So London Mayor Boris Johnson did answer Andrew Boff’s question on e-counting, or did he? Here’s the background on the question, and the section of Mayor’s question time copied in below (source [PDF]):

Elections
Question No: 3574 / 2009
Andrew Boff

For the 2012 elections would the Mayor prefer a £5million+ electronic count where the bulk of the costs would go to a foreign computer company or a £3.5million manual count where the bulk of the costs would go into Londoner’s pockets?

Answer from the Mayor:

The Authority’s Scheme of Delegation quite properly gives the Chief Executive, in his role as the Greater London Returning Officer, the right to take all the decisions about how GLA elections are delivered. That accords entirely with the practice across the country that politicians contest elections, and do not decide how they should be run.

-*-*-

Exercise requirements -
1) In the e-counting excerpt, what is the number of Andrew Boff's question?
2) Using the e-counting excerpt, explain why the Mayor says the Chief Executive, not the Mayor, decides how GLA elections are delivered.
3) Write a continuation of the e-counting excerpt that follows on from its final sentence.

Dataset excerpt -
-*-*-

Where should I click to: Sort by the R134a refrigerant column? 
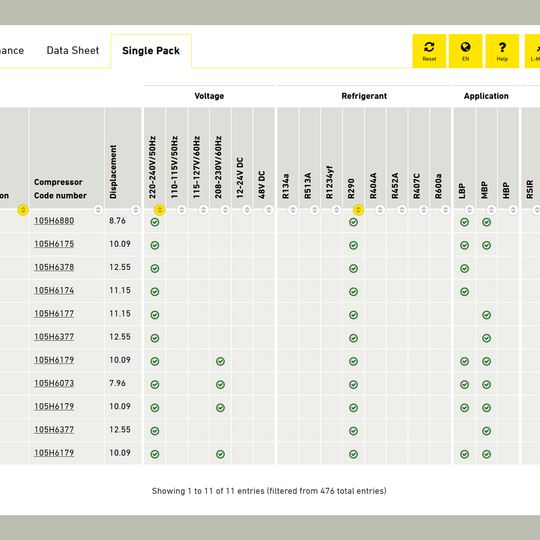point(293,210)

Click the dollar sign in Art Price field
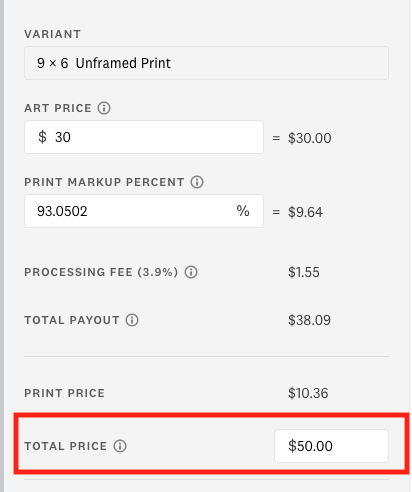pos(42,137)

-*-*-

Responses -
1) Question No: 3574 / 2009.

2) The Authority's Scheme of Delegation gives the Chief Executive, as Greater London Returning Officer, the right to take all decisions about how GLA elections are delivered. The Mayor says this matches the practice across the country that politicians contest elections and do not decide how they should be run.

3)
The answer completely dodges the nub of the question as well as the budget setting powers of the Mayoralty along with the London Assembly. Of course politicians in power get a say in how elections are delivered, why else would a race for e-voting have been begun when Robin Cook had suggested an electronic general election after 2005 was a target?

Boris either doesn’t care, doesn’t understand or doesn’t want to take on his Chief Executive.

The question now becomes, how do we hold the Greater London Authority’s Chief Executive to account about election arrangements if the directly elected Mayor won’t?